KING AND COUNTRY (StudioCanal). World War I working-class, shell-shocked young soldier, unable to take any more, walked away from the guns, and is on trial for desertion. Joseph Losey directs this stark and stagy anti-war tribunal drama which is set entirely in the muddy, waterlogged, rat-infested trenches. Tom Courtenay won the best actor award at the1964 Venice Film Festival which was a bit unfair on Dirk Bogarde who, arguably, gave an even better performance as his defence lawyer.
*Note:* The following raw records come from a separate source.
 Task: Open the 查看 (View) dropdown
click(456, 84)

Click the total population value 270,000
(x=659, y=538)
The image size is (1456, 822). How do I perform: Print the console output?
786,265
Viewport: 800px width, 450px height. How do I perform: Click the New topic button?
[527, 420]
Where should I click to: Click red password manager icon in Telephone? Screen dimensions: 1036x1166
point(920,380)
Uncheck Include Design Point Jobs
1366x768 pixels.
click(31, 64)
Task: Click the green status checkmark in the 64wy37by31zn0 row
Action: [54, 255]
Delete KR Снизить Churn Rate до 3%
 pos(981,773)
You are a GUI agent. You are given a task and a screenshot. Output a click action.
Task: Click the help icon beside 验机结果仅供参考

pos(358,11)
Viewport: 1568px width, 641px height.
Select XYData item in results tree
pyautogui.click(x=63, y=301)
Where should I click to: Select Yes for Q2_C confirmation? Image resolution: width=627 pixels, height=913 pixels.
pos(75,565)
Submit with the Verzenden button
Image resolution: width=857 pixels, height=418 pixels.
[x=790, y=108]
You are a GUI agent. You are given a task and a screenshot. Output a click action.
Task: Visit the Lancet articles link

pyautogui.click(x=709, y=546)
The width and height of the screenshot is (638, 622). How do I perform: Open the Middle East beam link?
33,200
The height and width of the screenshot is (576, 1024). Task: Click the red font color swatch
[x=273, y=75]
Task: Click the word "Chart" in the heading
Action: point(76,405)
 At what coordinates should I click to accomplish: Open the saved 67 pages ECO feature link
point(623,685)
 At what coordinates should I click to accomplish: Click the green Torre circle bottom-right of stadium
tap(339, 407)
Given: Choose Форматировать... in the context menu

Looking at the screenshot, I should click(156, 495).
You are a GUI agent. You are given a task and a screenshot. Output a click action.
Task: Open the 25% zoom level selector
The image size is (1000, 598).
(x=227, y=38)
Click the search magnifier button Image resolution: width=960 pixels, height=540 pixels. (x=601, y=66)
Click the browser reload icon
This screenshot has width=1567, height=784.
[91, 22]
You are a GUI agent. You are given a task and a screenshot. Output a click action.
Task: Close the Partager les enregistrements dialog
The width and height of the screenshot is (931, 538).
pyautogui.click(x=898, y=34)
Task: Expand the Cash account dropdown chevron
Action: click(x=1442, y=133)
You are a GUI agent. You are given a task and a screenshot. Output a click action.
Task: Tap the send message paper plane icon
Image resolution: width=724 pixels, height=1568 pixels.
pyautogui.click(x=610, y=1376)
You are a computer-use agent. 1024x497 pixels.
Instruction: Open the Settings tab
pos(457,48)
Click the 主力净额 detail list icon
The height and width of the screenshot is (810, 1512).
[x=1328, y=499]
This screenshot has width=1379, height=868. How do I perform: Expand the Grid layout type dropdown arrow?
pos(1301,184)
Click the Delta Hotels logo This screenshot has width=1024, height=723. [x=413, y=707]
OFFICIAL SECRETS (BBC iPlayer). British Intelligence whistleblower Katherine Gunn leaks GCHQ memo during the immediate run-up to the illegal 2003 Iraq invasion which she wants to stop. She is prosecuted as a traitor under the Official Secrets act. Keira Knightly is the courageous Gunn. Matt Smith is the Observer journalist. Ralph Fiennes is her lawyer.
WOMAN IN GOLD (BBC iPlayer). Austrian-Jewish woman wants to retrieve a Gustave Klimt painting, which was stolen from the family by the Nazis during World War II. The Austrian government wants to keep it. She claims she is the rightful owner (the painting is of her aunt) and she goes to court for justice. Helen Mirren gives a performance.
THE SCARLET PIMPERNEL (BBC iPlayer). They seek him here. They seek him there. Those Frenchies seek him everywhere. Is he in Heaven? Or is he in Hell? That damned, elusive Pimpernel. This is the 1934 version. Leslie Howard is almost too foppish as the hero. Raymond Massey is perfect as the suave villain, Chauvelin.
THINGS TO COME (BBC iPlayer). H G Wells’s 1936 Sci Fi epic, directed by William Cameron Menzies, predicts World War II and journeys to the moon. The message is loud and clear: “Stop this progress before it is too late.” The grandiose futuristic set designs upstage the poorly directed actors and weak script. Ralph Richardson’s portrait of a fascist dictator didn’t please Mussolini, who banned the film.
I KNOW WHERE I’M GOING (BFI Player) is a gentle Scottish romantic drama by Michael Powell and Emeric Pressburger. An independent young woman (Wendy Hiller) travels to the Outer Hebrides to marry an elderly millionaire. She is delayed by bad weather and falls in love with a nice friendly laird (Roger Livesey). The stormy sea climax feels added on and doesn’t convince.
CRY, THE BELOVED COUNTRY (StudioCanal). Zoltan Korda directs Alan Paton’s novel. It’s all a bit stilted but of historic interest, since, in 1952, it was the first film to show what life was like for black people in South Africa during Apartheid. There is a fine performance by Canada Lee as a black priest whose son has killed a white farmer.